(Collected data)
- - - - - - -
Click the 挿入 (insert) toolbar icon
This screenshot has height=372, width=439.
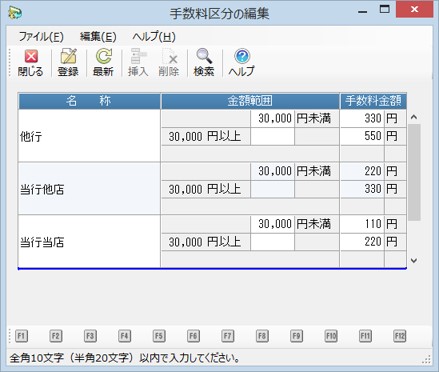point(138,63)
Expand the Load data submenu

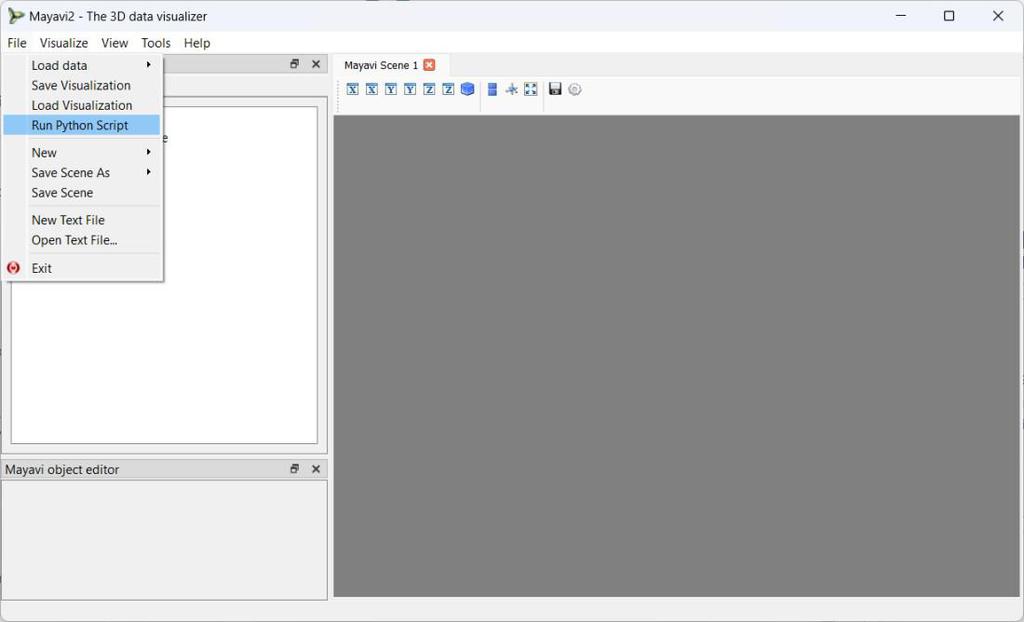click(x=60, y=64)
- - - - - - -
### Assignment
Give back every record exactly, dropping its pictures.

### Your response
Click the 挿入 (insert) toolbar icon
This screenshot has height=372, width=439.
point(138,63)
Expand the Load data submenu

click(x=60, y=64)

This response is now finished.